Sans doute avez-vous, cher lecteur, quand vous étiez jeune garçon, fait la connaissance du superbe édifice de la Géométrie d’Euclide, et vous vous rappelez peut-être, avec plus de respect que de plaisir, cette imposante construction sur le haut escalier de laquelle des maîtres consciencieux vous forçaient de monter pendant des heures innombrables. En vertu de ce passé vous traiteriez avec dédain toute personne qui regarderait même la moindre proposition de cette science comme inexacte. Mais ce sentiment de fière certitude vous abandonnerait peut-être, si l’on vous posait cette question : « Qu’entendez-vous par l’affirmation que ces propositions sont vraies ? » À cette question, nous voulons nous arrêter un peu.

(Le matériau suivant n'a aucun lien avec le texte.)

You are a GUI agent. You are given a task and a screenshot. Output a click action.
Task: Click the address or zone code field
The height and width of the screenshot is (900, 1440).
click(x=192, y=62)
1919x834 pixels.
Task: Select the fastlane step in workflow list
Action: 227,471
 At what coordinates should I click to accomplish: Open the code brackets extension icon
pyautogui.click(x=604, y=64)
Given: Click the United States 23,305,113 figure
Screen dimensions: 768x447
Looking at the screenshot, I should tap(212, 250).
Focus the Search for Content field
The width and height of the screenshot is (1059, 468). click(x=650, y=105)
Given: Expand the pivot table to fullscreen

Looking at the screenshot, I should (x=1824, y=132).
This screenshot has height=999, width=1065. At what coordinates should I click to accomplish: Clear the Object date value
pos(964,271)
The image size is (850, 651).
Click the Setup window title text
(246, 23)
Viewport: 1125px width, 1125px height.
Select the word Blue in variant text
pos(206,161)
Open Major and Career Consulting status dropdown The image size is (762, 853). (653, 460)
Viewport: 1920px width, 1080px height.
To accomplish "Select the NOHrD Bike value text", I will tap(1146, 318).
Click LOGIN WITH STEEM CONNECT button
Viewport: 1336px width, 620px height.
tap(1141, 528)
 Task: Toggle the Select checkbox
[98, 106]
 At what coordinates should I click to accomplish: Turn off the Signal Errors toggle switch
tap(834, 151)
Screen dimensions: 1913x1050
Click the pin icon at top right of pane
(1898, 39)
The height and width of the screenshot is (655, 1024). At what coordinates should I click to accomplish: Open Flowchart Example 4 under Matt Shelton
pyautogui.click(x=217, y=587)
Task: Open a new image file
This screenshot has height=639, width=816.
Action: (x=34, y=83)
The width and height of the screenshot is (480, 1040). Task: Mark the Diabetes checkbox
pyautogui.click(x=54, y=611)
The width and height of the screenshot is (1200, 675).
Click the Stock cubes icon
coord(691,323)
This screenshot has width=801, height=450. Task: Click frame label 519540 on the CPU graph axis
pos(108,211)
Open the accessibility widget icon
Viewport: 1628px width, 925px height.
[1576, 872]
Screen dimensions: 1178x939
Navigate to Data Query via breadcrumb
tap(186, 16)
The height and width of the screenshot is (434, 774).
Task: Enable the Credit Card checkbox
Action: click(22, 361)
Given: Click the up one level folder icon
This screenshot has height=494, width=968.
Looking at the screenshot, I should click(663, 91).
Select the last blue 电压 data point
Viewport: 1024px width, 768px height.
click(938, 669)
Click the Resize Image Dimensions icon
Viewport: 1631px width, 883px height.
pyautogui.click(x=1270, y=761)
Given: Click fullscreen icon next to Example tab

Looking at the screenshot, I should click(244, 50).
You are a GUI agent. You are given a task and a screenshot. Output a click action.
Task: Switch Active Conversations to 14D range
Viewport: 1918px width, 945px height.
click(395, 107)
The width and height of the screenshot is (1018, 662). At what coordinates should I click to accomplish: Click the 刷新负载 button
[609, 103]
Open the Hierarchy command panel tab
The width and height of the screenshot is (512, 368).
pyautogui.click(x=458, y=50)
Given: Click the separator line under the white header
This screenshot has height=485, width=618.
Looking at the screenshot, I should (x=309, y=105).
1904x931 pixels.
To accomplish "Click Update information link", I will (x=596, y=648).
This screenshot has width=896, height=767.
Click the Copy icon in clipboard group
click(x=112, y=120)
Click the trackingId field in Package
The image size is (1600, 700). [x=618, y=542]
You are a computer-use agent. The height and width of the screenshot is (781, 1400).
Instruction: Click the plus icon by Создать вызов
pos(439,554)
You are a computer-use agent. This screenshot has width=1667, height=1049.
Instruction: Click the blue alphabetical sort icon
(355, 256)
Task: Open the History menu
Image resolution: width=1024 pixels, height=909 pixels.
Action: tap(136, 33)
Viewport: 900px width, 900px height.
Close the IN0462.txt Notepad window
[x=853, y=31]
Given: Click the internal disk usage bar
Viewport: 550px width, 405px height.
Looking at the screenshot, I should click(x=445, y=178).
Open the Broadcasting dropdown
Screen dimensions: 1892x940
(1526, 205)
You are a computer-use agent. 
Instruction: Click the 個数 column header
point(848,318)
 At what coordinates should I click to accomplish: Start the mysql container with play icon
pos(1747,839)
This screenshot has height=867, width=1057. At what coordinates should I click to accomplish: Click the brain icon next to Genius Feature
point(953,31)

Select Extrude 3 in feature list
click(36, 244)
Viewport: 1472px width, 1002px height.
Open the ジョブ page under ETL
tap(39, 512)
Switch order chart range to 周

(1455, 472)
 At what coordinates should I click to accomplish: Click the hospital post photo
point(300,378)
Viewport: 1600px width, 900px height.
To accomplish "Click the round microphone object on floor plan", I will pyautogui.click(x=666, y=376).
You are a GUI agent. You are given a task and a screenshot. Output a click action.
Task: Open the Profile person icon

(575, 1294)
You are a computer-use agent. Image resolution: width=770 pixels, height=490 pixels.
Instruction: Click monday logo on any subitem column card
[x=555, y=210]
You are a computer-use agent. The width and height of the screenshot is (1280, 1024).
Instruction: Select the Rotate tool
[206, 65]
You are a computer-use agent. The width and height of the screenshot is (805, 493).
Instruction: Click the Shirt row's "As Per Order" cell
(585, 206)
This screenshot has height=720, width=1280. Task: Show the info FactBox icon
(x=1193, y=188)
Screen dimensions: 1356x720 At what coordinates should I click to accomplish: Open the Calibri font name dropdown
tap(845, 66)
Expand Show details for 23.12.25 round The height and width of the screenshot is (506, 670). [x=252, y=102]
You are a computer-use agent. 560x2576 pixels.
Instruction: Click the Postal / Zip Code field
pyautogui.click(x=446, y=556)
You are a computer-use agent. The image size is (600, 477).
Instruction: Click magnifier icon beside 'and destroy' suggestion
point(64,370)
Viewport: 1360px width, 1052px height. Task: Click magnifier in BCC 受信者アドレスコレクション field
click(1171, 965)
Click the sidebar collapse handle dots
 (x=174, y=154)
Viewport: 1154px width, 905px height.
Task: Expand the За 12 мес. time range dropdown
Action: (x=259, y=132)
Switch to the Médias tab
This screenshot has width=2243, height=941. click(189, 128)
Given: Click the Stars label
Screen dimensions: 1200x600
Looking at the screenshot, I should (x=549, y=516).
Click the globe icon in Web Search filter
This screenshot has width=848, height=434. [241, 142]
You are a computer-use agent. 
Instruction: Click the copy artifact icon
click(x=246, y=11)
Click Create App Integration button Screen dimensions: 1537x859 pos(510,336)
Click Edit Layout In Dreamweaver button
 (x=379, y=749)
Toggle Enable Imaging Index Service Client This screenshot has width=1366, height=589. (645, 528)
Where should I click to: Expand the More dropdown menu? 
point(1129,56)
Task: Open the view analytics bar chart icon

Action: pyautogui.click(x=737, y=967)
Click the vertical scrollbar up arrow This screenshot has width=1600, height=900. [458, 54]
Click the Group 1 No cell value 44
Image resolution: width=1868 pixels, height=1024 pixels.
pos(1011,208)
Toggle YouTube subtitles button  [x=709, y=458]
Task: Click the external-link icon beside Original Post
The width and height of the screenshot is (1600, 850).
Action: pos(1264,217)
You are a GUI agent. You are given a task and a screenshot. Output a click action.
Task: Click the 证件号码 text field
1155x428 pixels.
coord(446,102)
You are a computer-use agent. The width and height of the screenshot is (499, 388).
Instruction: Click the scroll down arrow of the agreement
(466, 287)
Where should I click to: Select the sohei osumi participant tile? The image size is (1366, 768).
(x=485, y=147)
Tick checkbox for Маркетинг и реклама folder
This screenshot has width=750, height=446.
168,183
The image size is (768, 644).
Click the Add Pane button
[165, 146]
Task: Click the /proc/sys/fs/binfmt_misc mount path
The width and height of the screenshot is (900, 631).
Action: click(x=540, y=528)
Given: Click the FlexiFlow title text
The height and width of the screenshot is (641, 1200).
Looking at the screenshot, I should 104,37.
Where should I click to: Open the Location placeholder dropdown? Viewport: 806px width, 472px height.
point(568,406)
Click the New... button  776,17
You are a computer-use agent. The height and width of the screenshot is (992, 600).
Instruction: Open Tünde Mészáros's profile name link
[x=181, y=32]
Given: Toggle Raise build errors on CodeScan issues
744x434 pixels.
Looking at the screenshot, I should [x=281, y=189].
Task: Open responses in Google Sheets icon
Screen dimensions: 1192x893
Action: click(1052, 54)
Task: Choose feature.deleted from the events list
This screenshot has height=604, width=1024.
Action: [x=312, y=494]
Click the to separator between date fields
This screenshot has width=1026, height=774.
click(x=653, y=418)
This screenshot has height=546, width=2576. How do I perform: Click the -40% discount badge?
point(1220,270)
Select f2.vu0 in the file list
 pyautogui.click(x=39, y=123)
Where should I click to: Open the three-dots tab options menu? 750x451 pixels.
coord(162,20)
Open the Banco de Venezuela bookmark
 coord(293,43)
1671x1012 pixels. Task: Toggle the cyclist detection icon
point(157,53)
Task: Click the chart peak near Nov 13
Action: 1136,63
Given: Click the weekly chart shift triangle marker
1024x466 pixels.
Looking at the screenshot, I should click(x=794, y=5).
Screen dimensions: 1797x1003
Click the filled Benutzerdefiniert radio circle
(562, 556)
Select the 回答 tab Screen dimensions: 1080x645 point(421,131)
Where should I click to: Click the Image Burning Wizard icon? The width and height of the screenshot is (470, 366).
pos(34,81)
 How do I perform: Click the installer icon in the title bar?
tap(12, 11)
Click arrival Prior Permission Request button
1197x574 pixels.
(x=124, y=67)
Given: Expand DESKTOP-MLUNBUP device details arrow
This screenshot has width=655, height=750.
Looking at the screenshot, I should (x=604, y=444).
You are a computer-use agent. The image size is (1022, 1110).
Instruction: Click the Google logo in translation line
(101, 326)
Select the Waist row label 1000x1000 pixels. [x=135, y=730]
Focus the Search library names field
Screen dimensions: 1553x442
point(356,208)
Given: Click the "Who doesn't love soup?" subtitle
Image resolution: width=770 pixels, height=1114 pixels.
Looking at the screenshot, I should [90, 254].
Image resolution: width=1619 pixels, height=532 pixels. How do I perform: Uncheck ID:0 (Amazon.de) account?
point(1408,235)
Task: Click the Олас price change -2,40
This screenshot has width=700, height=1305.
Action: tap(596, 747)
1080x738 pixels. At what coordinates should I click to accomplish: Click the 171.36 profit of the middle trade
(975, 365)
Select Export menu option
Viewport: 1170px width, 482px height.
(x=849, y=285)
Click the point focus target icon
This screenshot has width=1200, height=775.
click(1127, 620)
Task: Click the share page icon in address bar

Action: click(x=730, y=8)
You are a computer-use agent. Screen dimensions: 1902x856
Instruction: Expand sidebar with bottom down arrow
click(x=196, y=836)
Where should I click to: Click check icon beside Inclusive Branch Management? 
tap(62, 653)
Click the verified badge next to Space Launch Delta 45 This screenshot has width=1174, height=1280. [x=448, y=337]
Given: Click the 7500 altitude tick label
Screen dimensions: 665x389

La géométrie part de certaines notions fondamentales telles que le point, la droite, le plan, auxquelles nous sommes capables d’associer des représentations plus ou moins claires, et de certaines propositions simples (axiomes), que nous sommes disposés à regarder, en vertu de ces représentations, comme « vraies ». Toutes les autres propositions sont ensuite ramenées, au moyen d’une méthode logique dont nous nous sentons forcés de reconnaître la légitimité, aux axiomes, c’est-à-dire démontrées. Une proposition est, par conséquent, exacte ou « vraie », si elle est déduite des axiomes de la manière généralement admise. La question de savoir si telle ou telle proposition géométrique est « vraie » se ramène, par conséquent, à la question de savoir si les axiomes sont « vrais ». Mais on sait depuis longtemps que non seulement on ne peut répondre à cette dernière question au moyen des méthodes de la géométrie, mais qu’elle n’a en elle-même aucun sens. On ne peut pas demander s’il est vrai que par deux points il ne passe qu’une seule droite. On peut seulement dire que la géométrie euclidienne traite de figures qu’elle appelle « droites » et auxquelles elle attribue la propriété d’être déterminées d’une manière univoque par deux de ses points. La notion de « vrai » ne s’applique pas aux énoncés de la géométrie pure, car par le terme « vrai » nous désignons, en dernier ressort, toujours la concordance avec un objet « réel ». Or, la Géométrie ne s’occupe pas du rapport entre ses notions et les objets de l’expérience, mais seulement du rapport logique de ces notions entre elles.
Einstein, La théorie de la relativité, première partie.